Return all lines in the material below that contain "Locate".
########################################
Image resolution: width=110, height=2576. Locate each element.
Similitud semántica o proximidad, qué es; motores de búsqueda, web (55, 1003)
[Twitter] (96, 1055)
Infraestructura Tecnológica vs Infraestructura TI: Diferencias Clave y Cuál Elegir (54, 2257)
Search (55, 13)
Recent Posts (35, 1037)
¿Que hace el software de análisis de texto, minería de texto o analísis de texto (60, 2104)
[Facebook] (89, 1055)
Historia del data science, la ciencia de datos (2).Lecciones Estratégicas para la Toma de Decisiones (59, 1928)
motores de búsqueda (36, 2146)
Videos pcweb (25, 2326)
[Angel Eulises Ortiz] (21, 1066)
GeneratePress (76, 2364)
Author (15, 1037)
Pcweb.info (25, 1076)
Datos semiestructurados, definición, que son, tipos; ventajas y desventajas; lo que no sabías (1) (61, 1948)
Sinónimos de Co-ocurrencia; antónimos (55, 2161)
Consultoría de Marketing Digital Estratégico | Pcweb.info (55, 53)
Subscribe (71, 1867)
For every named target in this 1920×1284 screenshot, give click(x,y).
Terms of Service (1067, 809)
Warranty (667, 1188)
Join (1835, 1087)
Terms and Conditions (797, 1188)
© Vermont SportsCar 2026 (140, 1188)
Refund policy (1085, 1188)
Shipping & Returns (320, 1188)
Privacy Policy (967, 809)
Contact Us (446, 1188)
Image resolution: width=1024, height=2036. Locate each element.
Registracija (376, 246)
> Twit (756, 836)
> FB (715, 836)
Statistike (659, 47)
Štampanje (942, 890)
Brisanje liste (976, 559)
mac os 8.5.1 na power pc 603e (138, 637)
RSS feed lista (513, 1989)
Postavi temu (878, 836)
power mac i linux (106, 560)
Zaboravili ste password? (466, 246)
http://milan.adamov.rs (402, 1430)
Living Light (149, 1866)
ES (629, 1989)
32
########################################
Exercise output >>
Image resolution: width=110, height=2576. Locate each element.
Image resolution: width=1024, height=2036. Locate each element.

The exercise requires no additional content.